## Material for the task
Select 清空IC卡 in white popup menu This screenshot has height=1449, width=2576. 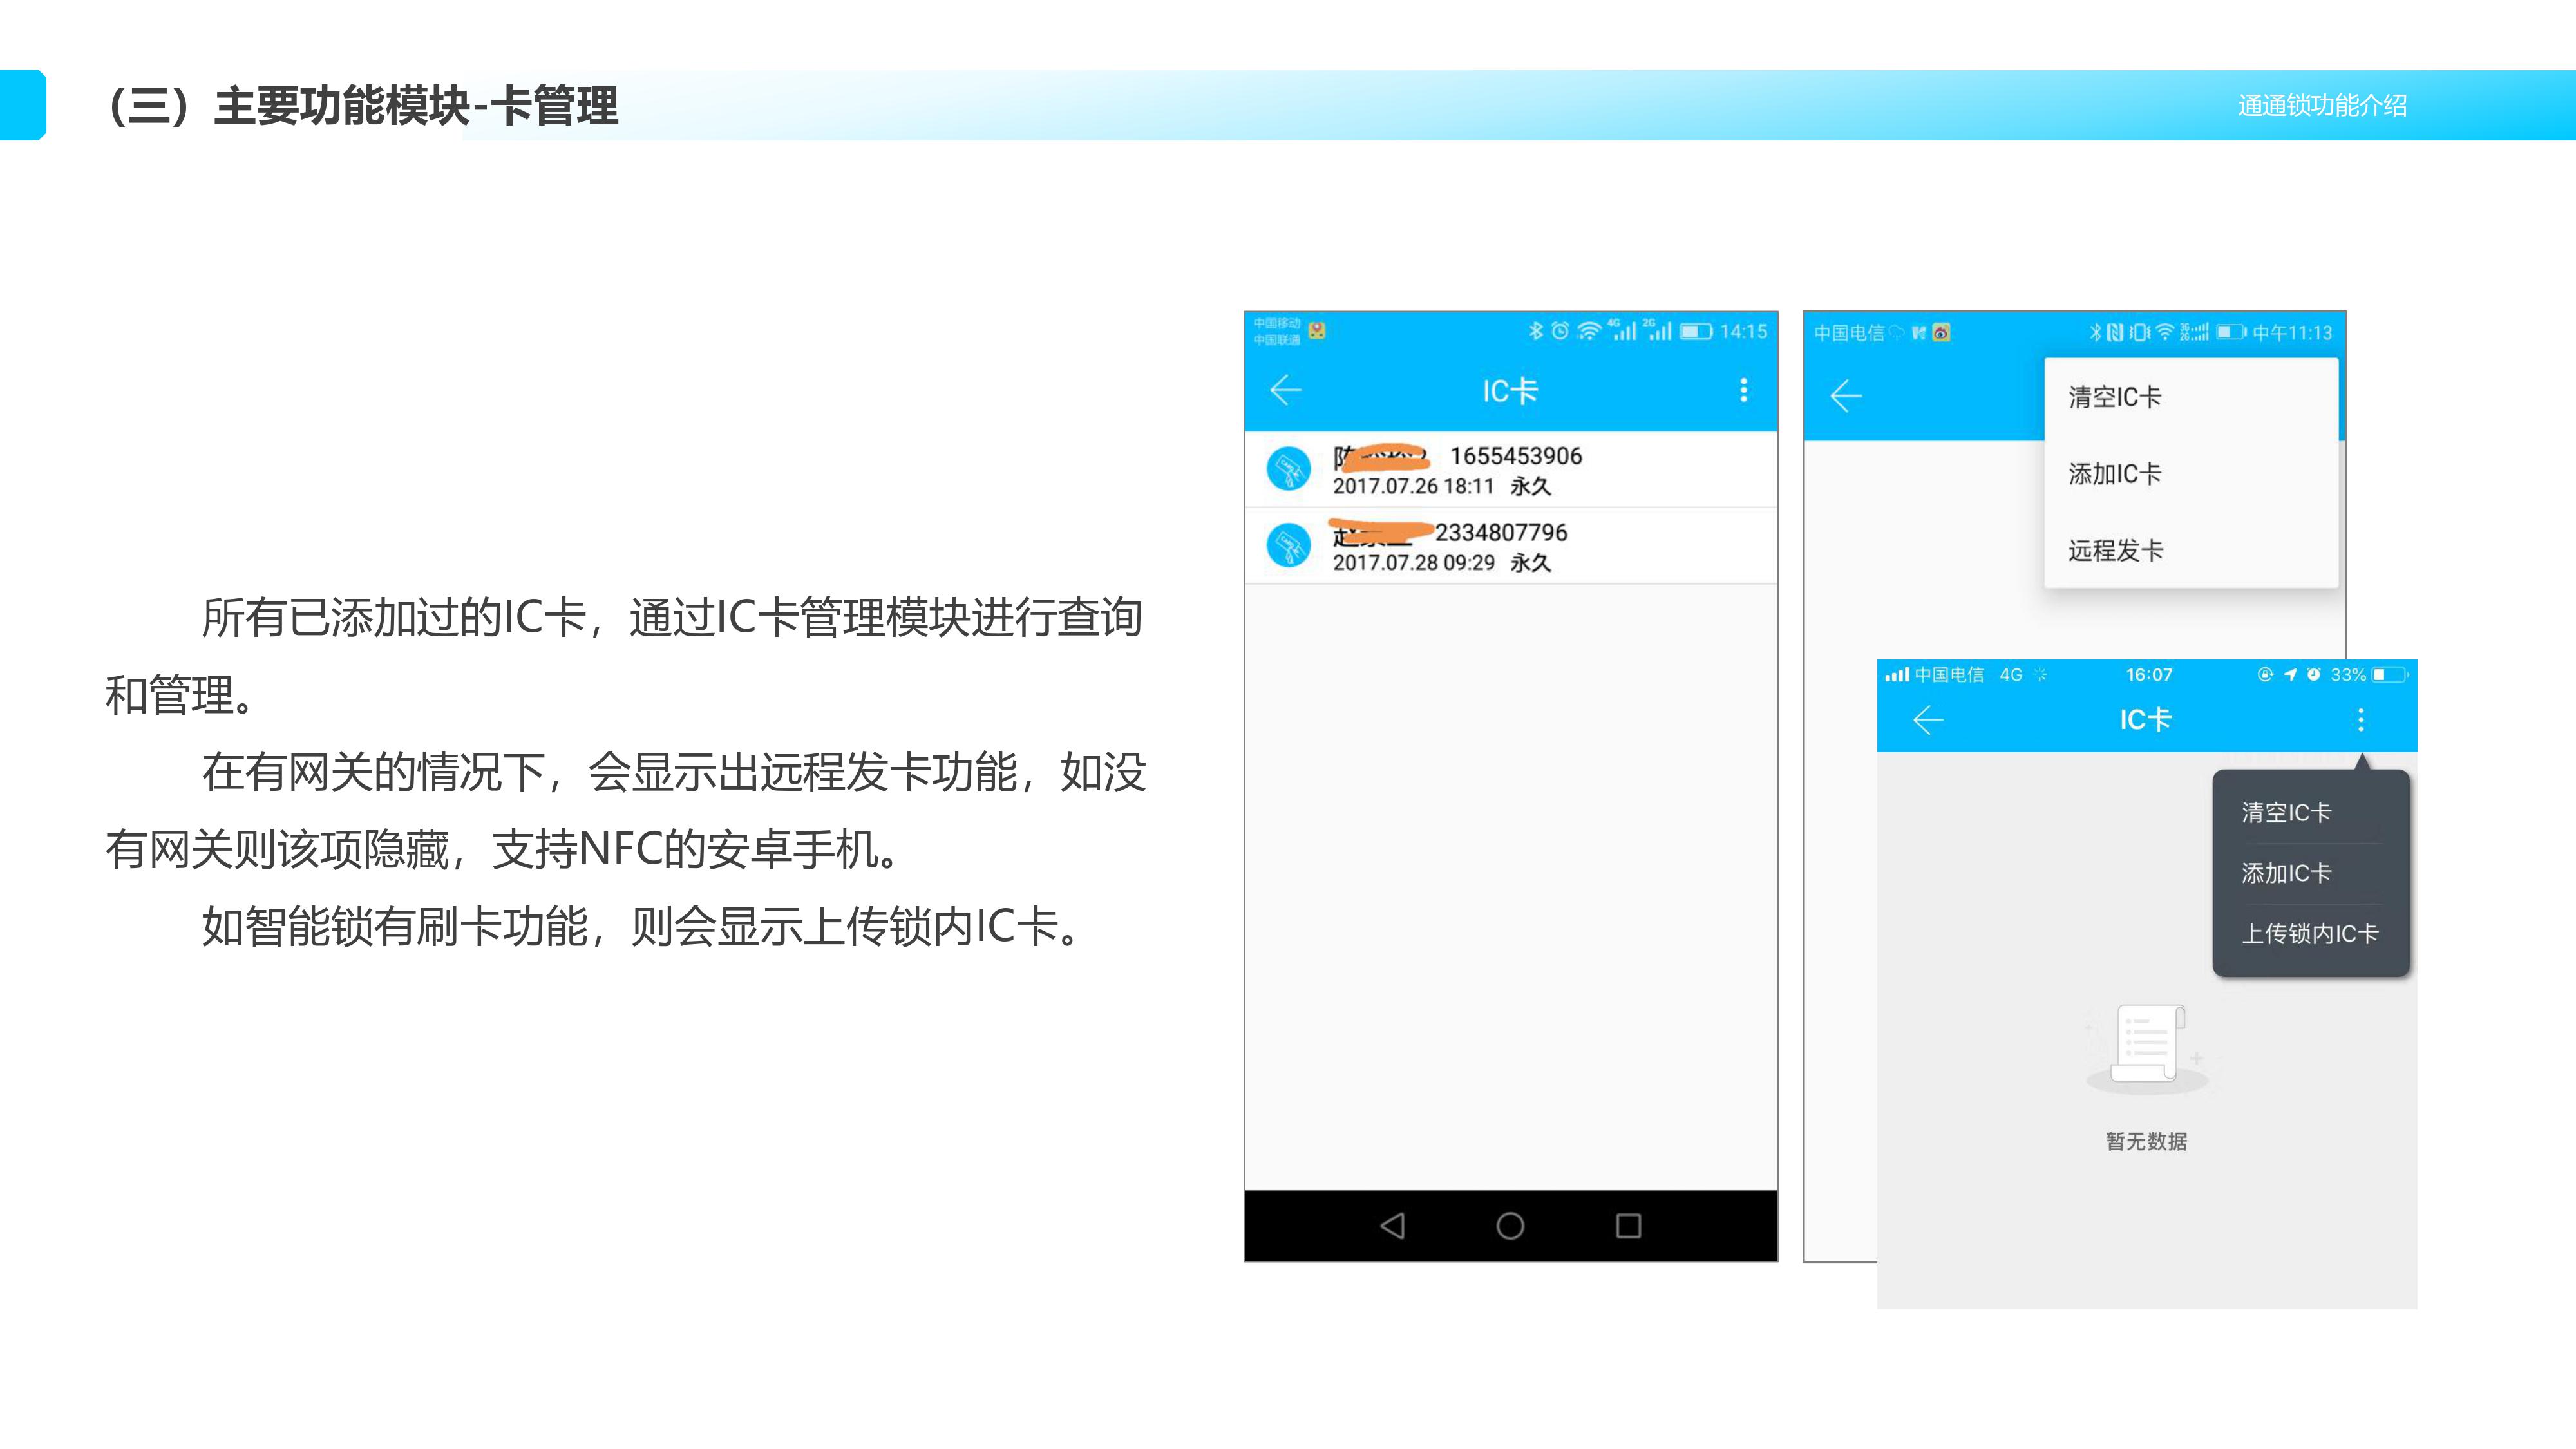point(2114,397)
==
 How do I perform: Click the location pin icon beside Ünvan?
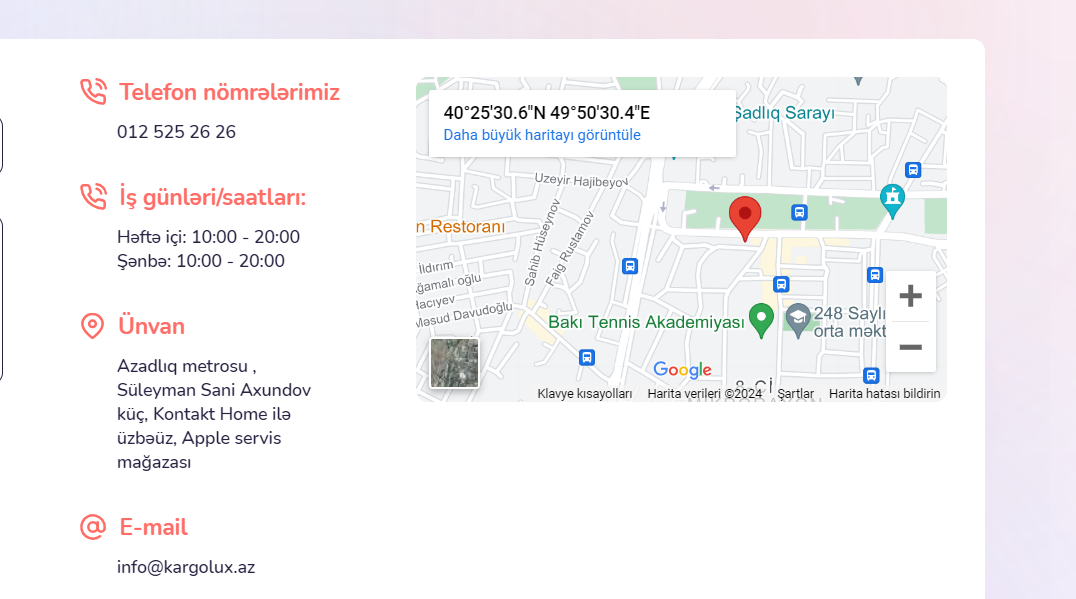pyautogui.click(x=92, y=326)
...
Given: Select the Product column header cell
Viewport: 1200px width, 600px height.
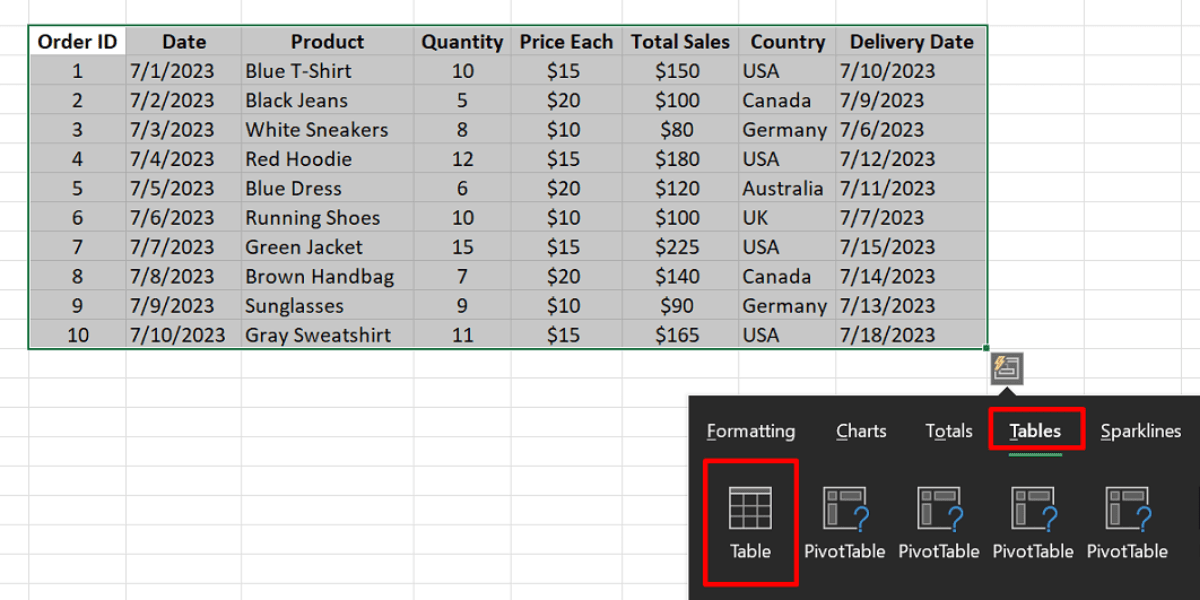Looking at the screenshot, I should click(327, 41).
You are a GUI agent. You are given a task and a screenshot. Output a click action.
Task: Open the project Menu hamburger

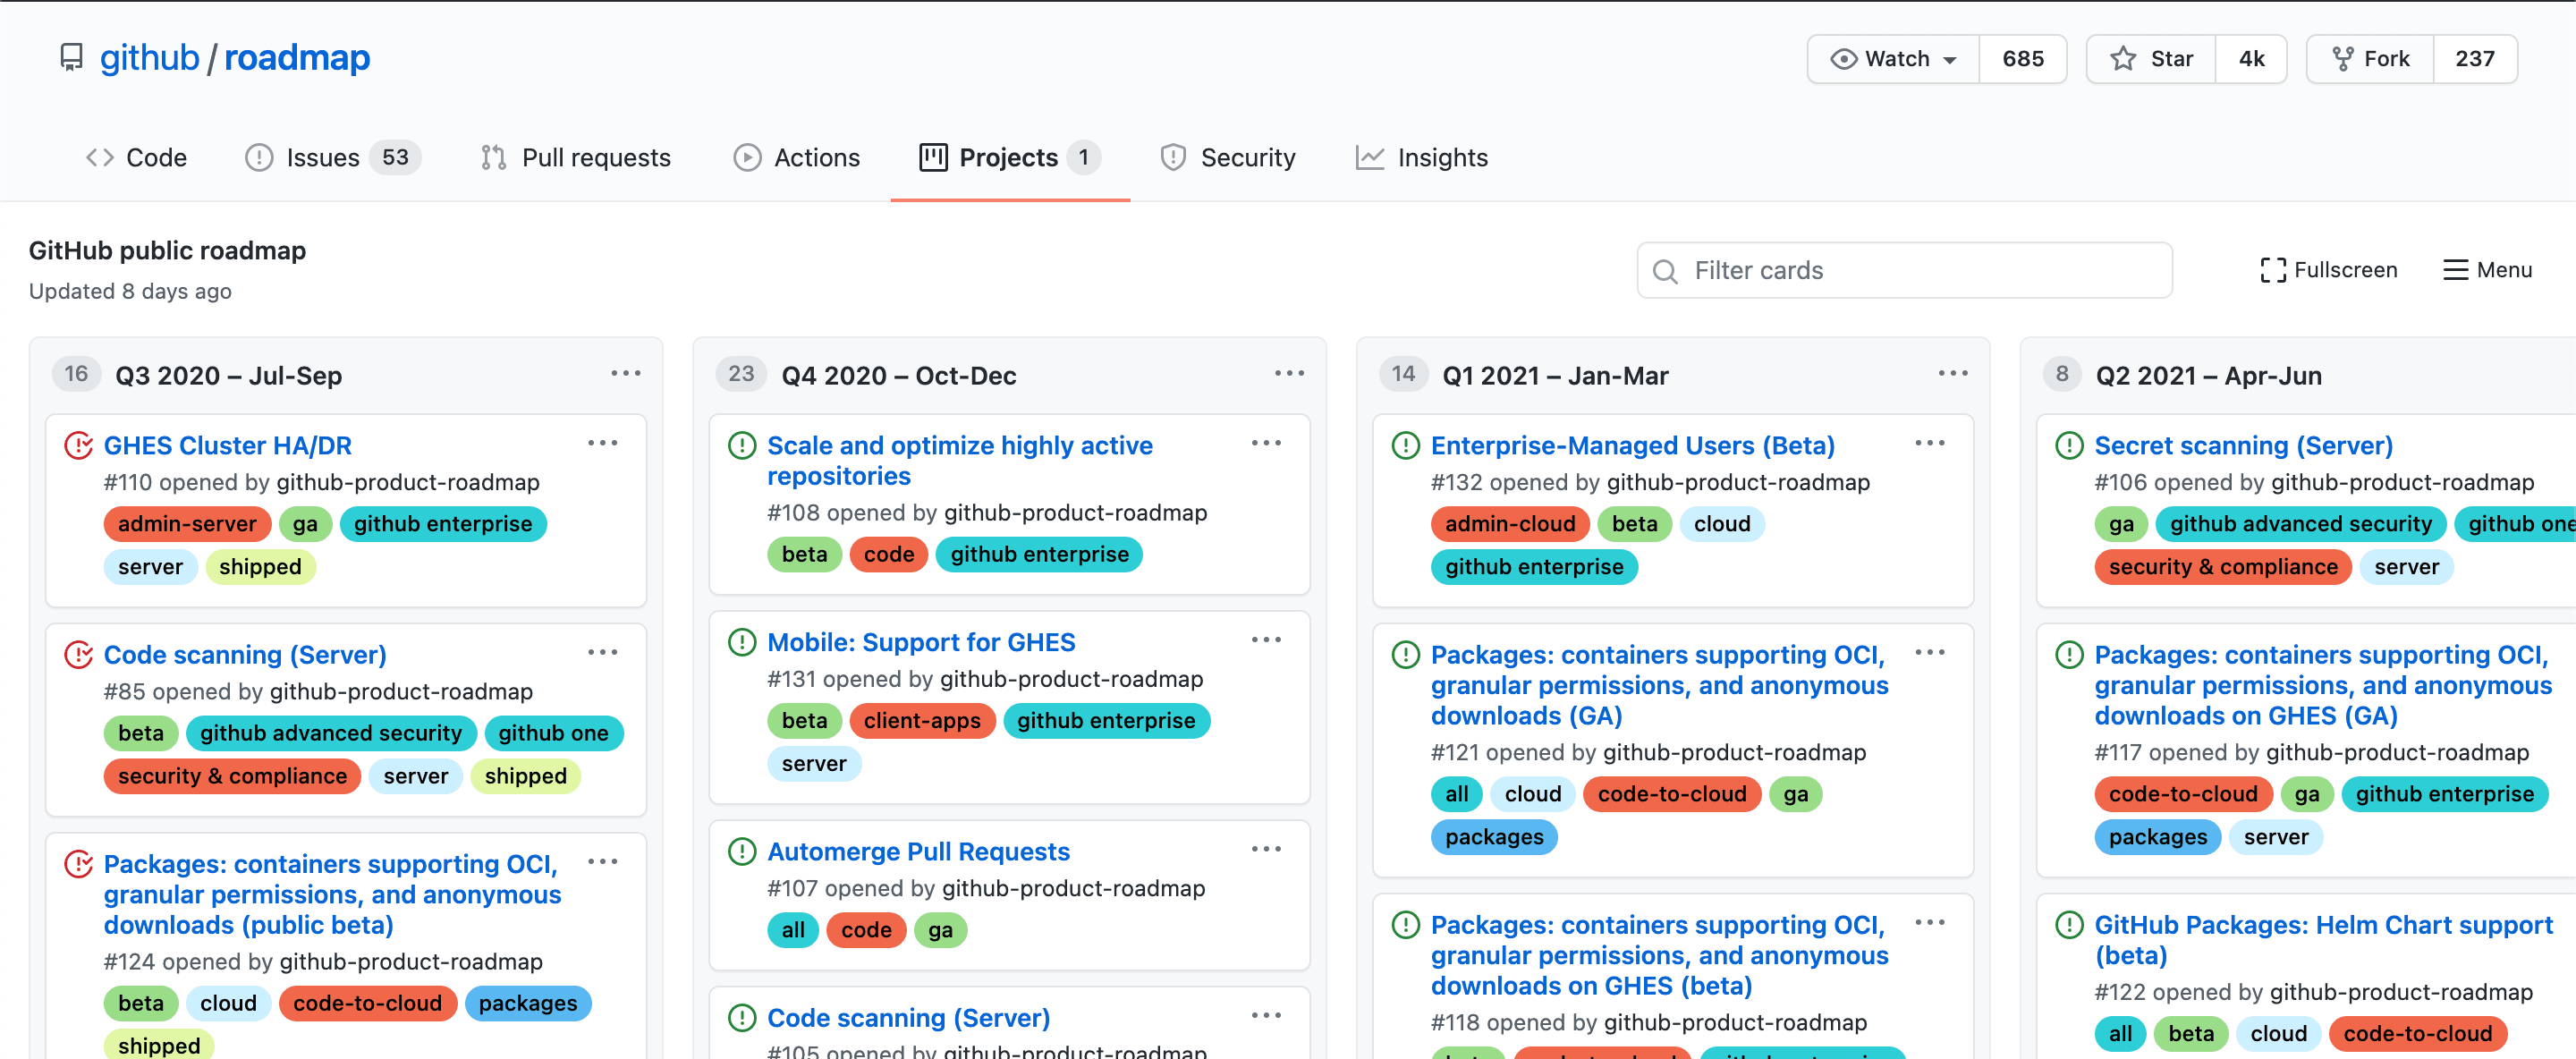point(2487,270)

## Aim of the task
Rewrite the lines from the one containing "You are a GUI" through the one containing "point(2487,270)", both included, swapping "hamburger" for "icon" and changing nothing else. Omit the pictures.

## Task solution
You are a GUI agent. You are given a task and a screenshot. Output a click action.
Task: Open the project Menu icon

point(2487,270)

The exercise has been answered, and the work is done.